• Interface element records
— start —
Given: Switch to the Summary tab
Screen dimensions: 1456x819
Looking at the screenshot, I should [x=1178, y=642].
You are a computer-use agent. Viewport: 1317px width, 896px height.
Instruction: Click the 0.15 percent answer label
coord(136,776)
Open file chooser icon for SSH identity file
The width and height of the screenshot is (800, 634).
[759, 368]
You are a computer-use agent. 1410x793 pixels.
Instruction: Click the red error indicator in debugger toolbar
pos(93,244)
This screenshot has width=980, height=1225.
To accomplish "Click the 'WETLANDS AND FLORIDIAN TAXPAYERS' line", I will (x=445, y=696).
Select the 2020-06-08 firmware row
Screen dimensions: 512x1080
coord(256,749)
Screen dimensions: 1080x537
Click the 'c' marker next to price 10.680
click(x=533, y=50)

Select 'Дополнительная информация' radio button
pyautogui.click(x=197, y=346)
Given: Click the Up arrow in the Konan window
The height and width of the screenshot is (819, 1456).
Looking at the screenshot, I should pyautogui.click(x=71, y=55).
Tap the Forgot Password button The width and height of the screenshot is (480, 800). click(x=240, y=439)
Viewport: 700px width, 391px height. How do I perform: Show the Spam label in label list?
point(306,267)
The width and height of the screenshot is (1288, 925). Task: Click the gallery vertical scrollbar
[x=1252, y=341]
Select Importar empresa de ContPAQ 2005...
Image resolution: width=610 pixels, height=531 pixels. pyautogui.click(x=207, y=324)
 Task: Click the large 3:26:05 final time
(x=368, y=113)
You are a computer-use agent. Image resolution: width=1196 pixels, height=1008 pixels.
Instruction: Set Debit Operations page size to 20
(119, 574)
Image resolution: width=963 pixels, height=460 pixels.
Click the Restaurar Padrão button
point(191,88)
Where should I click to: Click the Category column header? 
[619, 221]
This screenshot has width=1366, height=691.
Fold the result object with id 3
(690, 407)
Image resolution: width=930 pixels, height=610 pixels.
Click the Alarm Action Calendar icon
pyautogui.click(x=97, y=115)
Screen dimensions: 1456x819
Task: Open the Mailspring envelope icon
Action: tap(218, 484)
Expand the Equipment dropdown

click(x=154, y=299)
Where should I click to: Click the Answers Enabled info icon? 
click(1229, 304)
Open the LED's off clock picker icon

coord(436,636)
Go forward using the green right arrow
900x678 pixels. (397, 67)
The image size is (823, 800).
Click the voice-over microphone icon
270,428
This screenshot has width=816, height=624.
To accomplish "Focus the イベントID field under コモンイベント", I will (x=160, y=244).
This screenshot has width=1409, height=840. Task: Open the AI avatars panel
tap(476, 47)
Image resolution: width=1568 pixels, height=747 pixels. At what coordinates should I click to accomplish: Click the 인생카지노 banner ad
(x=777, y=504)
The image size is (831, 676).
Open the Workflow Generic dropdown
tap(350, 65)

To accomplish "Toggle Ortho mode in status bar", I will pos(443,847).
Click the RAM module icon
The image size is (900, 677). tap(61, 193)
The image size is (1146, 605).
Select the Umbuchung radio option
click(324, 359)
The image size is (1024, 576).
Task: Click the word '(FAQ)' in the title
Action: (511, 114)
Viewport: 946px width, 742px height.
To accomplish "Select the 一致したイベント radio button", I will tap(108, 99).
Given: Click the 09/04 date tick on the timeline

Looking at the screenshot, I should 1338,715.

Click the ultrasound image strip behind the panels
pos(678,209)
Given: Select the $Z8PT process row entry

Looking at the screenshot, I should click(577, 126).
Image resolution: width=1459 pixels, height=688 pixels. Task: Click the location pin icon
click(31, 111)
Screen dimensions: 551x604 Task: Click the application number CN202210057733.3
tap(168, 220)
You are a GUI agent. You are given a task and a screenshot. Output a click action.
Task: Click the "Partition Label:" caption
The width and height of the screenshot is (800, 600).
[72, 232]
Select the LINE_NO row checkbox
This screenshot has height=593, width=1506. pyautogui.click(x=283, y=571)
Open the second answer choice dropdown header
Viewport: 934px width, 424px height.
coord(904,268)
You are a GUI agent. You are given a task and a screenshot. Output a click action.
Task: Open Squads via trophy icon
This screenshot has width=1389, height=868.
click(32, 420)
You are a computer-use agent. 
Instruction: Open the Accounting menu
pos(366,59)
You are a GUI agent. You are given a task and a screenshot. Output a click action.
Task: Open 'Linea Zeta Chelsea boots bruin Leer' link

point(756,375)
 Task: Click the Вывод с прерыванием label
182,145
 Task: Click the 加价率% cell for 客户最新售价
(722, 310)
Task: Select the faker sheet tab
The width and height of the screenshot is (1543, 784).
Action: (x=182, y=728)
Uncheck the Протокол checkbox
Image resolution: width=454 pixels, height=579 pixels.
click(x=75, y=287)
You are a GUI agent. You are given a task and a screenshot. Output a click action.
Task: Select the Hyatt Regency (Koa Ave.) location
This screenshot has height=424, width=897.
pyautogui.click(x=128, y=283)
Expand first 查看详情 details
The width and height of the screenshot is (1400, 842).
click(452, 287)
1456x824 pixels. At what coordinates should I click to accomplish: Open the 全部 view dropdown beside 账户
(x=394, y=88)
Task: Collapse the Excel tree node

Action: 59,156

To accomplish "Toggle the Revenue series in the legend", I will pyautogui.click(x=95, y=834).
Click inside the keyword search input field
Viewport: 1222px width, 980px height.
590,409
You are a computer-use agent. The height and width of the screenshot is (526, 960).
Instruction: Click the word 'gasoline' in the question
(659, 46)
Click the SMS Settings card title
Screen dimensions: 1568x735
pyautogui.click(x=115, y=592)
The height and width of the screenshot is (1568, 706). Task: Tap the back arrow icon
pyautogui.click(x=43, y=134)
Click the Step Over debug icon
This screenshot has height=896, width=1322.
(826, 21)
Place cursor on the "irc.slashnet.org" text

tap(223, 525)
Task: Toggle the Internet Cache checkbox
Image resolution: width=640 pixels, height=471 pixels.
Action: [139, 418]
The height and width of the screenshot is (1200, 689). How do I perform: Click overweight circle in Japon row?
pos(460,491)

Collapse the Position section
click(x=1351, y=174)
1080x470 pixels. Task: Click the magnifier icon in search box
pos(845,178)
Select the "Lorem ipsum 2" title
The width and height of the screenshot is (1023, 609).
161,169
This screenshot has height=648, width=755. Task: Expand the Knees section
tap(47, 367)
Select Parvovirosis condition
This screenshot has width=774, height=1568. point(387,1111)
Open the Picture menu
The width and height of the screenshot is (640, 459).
— end —
• WHAT IS REQUIRED
Locate each line of the listing above that contains the string "Viewport" and copy those lines.

• EXERCISE SOLUTION
You are a computer-use agent. Viewport: 1317px width, 896px height.
Viewport: 700px width, 391px height. How do I perform: Show the Spam label in label list?
Viewport: 946px width, 742px height.
Viewport: 934px width, 424px height.
Viewport: 1222px width, 980px height.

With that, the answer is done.